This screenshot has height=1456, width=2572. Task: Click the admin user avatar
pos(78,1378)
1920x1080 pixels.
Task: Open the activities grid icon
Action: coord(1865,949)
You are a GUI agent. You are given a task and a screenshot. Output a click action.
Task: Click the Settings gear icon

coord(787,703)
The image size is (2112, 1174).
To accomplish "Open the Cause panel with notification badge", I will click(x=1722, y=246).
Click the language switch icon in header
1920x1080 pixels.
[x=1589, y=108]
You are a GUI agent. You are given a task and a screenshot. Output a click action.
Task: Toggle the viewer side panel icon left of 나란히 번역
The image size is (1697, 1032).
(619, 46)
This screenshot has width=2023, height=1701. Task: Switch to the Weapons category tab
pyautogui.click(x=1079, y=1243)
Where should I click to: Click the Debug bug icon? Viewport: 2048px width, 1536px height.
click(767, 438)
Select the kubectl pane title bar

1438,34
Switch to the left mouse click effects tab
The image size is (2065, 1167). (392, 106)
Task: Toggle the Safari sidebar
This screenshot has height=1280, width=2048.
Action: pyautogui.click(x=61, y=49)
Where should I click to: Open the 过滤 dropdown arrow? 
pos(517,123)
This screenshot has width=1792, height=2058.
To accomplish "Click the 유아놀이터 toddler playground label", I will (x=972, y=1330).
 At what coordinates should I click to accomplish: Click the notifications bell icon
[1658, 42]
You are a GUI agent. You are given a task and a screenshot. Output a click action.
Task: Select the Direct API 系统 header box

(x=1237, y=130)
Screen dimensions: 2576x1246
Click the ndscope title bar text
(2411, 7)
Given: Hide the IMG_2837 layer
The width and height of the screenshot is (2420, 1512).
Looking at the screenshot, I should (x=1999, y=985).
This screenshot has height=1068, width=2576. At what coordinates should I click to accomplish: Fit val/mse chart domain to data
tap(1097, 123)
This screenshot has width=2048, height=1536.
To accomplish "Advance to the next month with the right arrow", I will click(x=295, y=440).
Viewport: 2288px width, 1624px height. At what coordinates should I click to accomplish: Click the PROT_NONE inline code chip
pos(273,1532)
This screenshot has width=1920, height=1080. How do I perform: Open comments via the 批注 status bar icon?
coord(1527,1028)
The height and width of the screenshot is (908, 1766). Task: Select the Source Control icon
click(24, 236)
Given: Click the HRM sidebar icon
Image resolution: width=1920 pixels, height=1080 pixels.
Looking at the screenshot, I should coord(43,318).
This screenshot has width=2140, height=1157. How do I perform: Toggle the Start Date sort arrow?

══════

The answer must be a verbatim transcription of the entries above, from the first line through the line that contains "Given: Hide the IMG_2837 layer", and nothing more.

This screenshot has height=1456, width=2572. Task: Click the admin user avatar
pos(78,1378)
1920x1080 pixels.
Task: Open the activities grid icon
Action: coord(1865,949)
You are a GUI agent. You are given a task and a screenshot. Output a click action.
Task: Click the Settings gear icon

coord(787,703)
The image size is (2112, 1174).
To accomplish "Open the Cause panel with notification badge", I will click(x=1722, y=246).
Click the language switch icon in header
1920x1080 pixels.
[x=1589, y=108]
You are a GUI agent. You are given a task and a screenshot. Output a click action.
Task: Toggle the viewer side panel icon left of 나란히 번역
The image size is (1697, 1032).
(619, 46)
This screenshot has width=2023, height=1701. Task: Switch to the Weapons category tab
pyautogui.click(x=1079, y=1243)
Where should I click to: Click the Debug bug icon? Viewport: 2048px width, 1536px height.
click(767, 438)
Select the kubectl pane title bar

1438,34
Switch to the left mouse click effects tab
The image size is (2065, 1167). (392, 106)
Task: Toggle the Safari sidebar
This screenshot has height=1280, width=2048.
Action: pyautogui.click(x=61, y=49)
Where should I click to: Open the 过滤 dropdown arrow? 
pos(517,123)
This screenshot has width=1792, height=2058.
To accomplish "Click the 유아놀이터 toddler playground label", I will (x=972, y=1330).
 At what coordinates should I click to accomplish: Click the notifications bell icon
[1658, 42]
You are a GUI agent. You are given a task and a screenshot. Output a click action.
Task: Select the Direct API 系统 header box

(x=1237, y=130)
Screen dimensions: 2576x1246
Click the ndscope title bar text
(2411, 7)
Given: Hide the IMG_2837 layer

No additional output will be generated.